Questa è stata una guerra della lingua, una guerra nella lingua, una guerra attraverso la lingua. Un conflitto combattuto a colpi di ossimori e metonimie: guerra per la pace, forza per i deboli, effetti collaterali, ordigni soft, sono solo alcune delle espressioni che ci hanno sommerso.

La manipolazione del significato semantico delle parole, ha anticipato, veicolato e giustificato l’intervento bellico. Pochi si sono resi conto che “ingerenza umanitaria”, vuol dire impegno civile in loco, cooperazione, solidarietà, costruzione di nuovi rapporti sociali, e non violenza pulita, asettica, che viene dal cielo, senza odore né sangue. La stessa ufficialità delle dichiarazioni di guerra (…la dichiarazione di guerra è stata consegnata agli ambasciatori di…) è stata annullata. La guerra in Kosovo, infatti, non è mai stata dichiarata. Tutto si è svolto attraverso briefing quotidiani condotti con estrema tranquillità, brevi dichiarazioni di una semplicità spiazzante, conferenze stampa in cui l’angoscia, il timore, la preoccupazione, l’indignazione non hanno trovato mai espressione linguistica.
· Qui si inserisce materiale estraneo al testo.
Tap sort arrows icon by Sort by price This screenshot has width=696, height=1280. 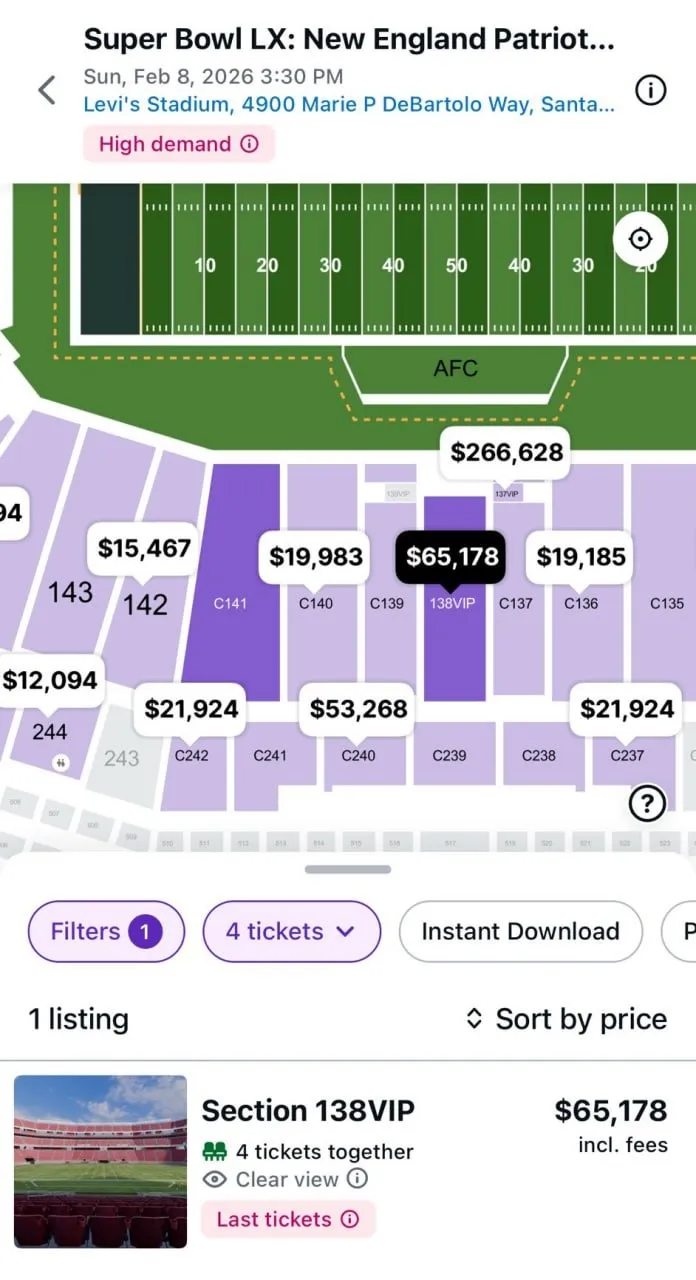click(x=474, y=1019)
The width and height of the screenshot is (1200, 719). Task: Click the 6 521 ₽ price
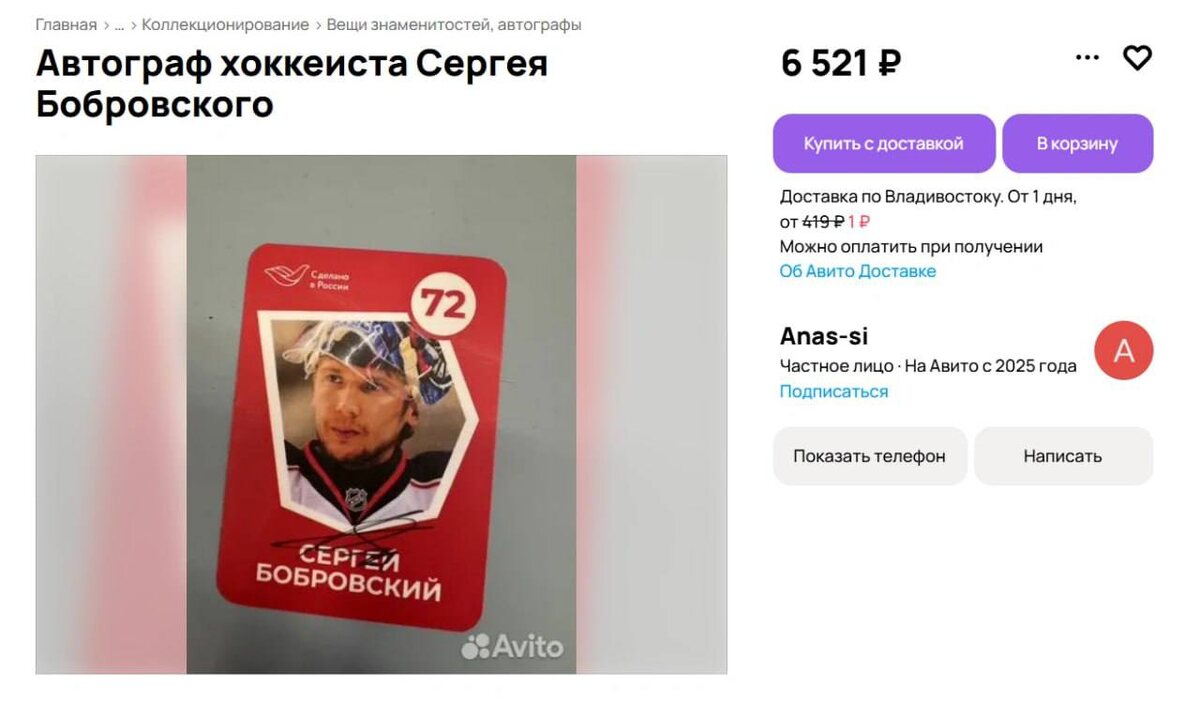point(841,63)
Parole come vincere, vittoria, sconfitta, sacrificio, patria, nemico, coraggio, virtù, eroe, resistenza, sono quasi del tutto scomparse. Nei briefing, le parole più usate, quelle che poi sono maggiormente comparse su giornali e TV, sono state: profughi/rifugiati (fino a qualche giorno prima si diceva “clandestini”), civili, campagna militare, missione, obiettivi, target, operazioni, successo, cifre, percentuali. Il linguaggio usato assomigliava più a quello di un consiglio di amministrazione che a quello di uno stato maggiore! Tale decontestualizzazione delle parole dai loro significati comporta un altro effetto: le critiche, i dissensi appaiono fuori luogo, inutili, inefficaci. L’uso di parole opposte alla guerra come pace, diplomazia, trattato, resistenza, appare inutile, perché il conflitto agisce già attraverso queste parole. “Ingerenza umanitaria”, “guerra per la pace”, sono esempi che mostrano come il lessico bellico si sia già appropriato dei termini opposti alla guerra.
Alla fine, quando le truppe della KFOR sono entrate in Kosovo, si sono verificati alcuni incidenti. Combattimenti tra UCK e ultimi militari serbi, civili serbi che fuggono dalle vendette dei kosovari, esecuzioni sommarie, morti e feriti causati dalle mine. Sembrava che la guerra continuasse. Ma i TG parlavano di “vittime della pace”. Prima si moriva “per la pace”, oggi, invece, il nuovo codice linguistico dei media impone di morire “per colpa della pace”!

La guerra in Kosovo ha aperto nuovi interrogativi su cui bisogna riflettere per evitare di ripetere gli stessi meccanismi del passato. Durante una guerra i mass media non devono essere strumenti di sostegno al potere politico militare. Dovrebbero invece svolgere una funzione di costruttori di pace. Inoltre bisognerebbe ridefinire il ruolo dell’informazione all’interno non solo dei conflitti futuri che all’orizzonte appaiono sempre più numerosi, ma anche nei periodi di “pace” per evitare di rimanere incastrati nei meccanismi che i poteri utilizzano per organizzare il consenso.